GQ’s Rachel Tashjain speculated: “Perhaps the Bottega deletion is the ultimate act of stealth luxury – it will now be a brand that travels strictly by word of mouth. If only the fans of a brand are posting about it, perhaps it will move like a secret throughout the industry, with It items popping up organically, by dint of consumer taste (imagine that!), instead of beaming down like a mandate from the corporate account.”
That is exactly what the independent @newbottega Instagram account under the editorial direction of Laura Nycole does.
Social media is mass, not “class”
Isn’t authentic word of mouth what luxury brands want in order to deliver qualified leads? Social media is such a hodgepodge of divergent messages, from Granny’s chicken casserole, kids’ craft projects, pet pictures and political rants. Where does luxury fit into that world? It doesn’t. Social media is mass, not “class.”
What’s more, the people who can actually afford luxury brands like Bottega Veneta are not likely to pay much attention to the brand’s social media posts. They are too busy living their lives and they are over-marketed too as well.
They expect the luxury brands they do business with to understand them, to be respectful of them and to personalize every interaction. Bombarding them with irrelevant posts on social media is not how to do it.
We can expect Bottega Veneta to be the first of many luxury brands that will seriously reexamine their social media presence. It may well mean, like Bottega, they take a hiatus from it, too.

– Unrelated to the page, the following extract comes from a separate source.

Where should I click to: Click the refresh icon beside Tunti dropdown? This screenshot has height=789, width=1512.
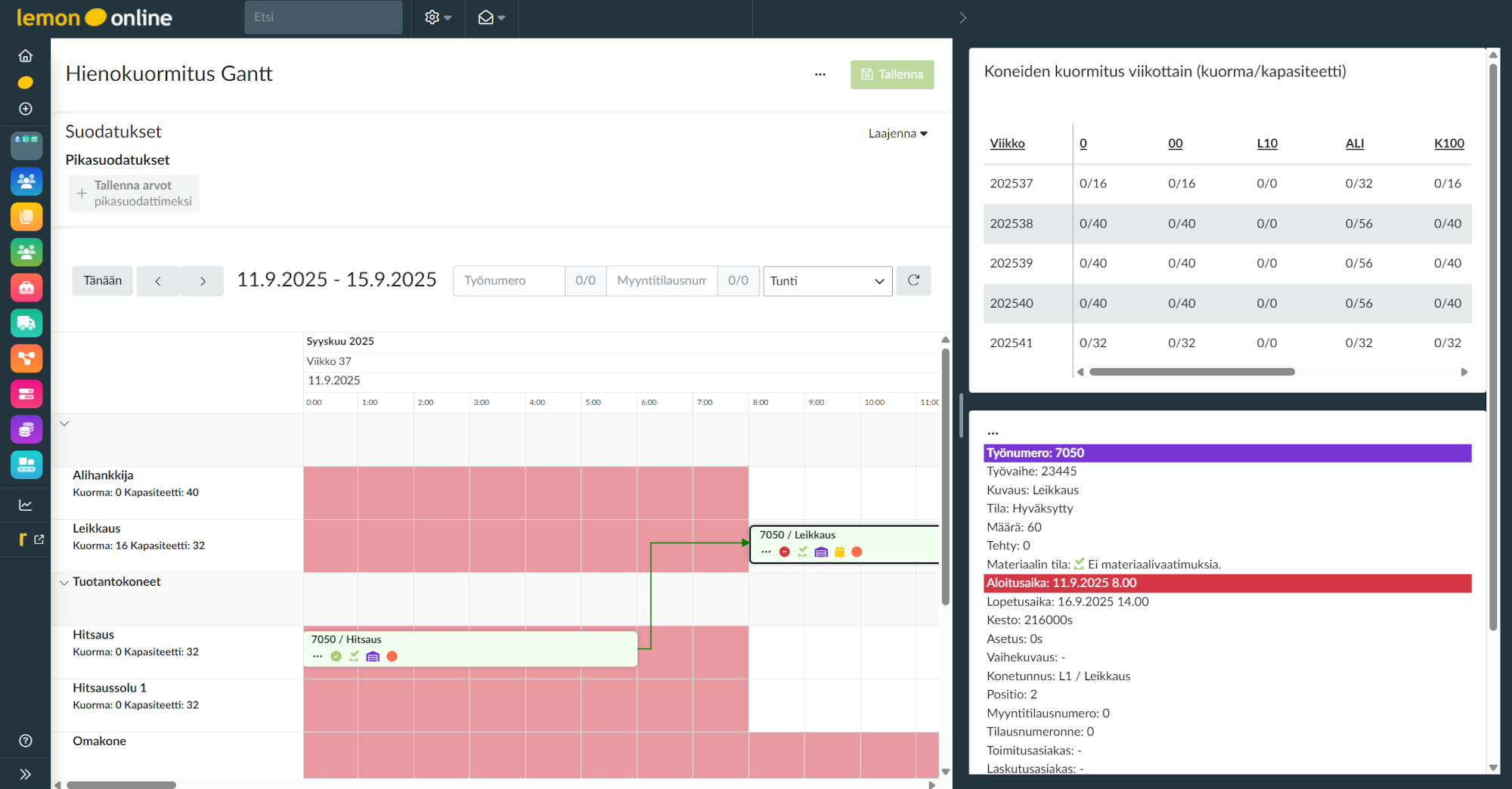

And it could result in a return to print media. Reading a copy of Vogue, Harper’s Bazaar or other fashion book on the train or at the lunch counter communicates something about the individual that being glued to one’s mobile phone doesn’t.
And whether one agrees with Anne Wintour, Samira Nasr or the other editors’ tastes, they all earned the right to present it, unlike what is found on social media.

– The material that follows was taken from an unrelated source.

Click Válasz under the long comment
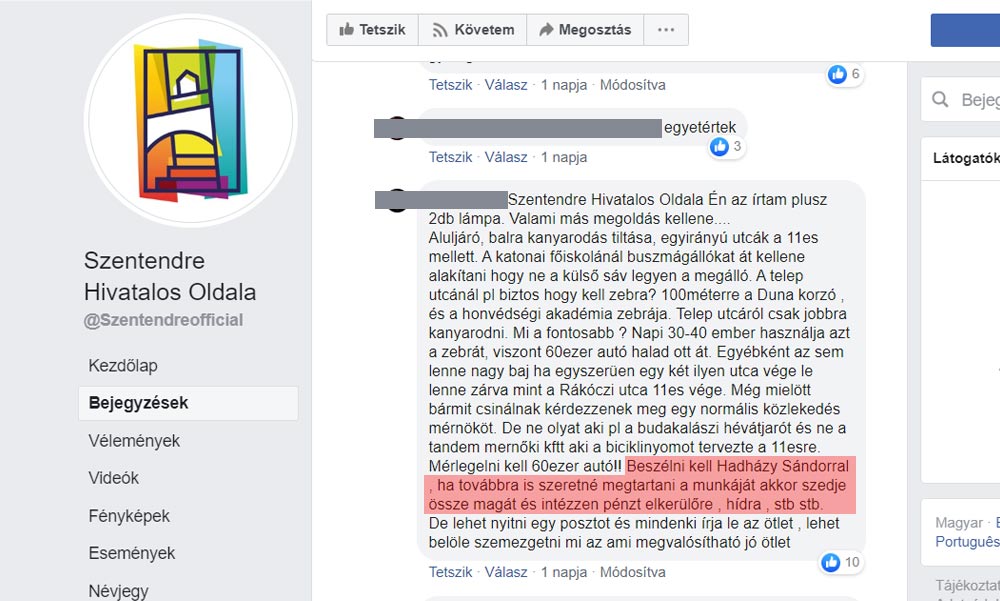 pyautogui.click(x=506, y=572)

The fashion books curate fashion for busy people with money to spend. Everyone in the fashion industry has been stressing the need for more curation in response to the industry’s woes, exacerbated but no caused by the pandemic.
By pulling out of social media, Bottega Veneta is simply curating its marketing messages in a way consistent with luxury branding. It is likely that other brands will follow its lead.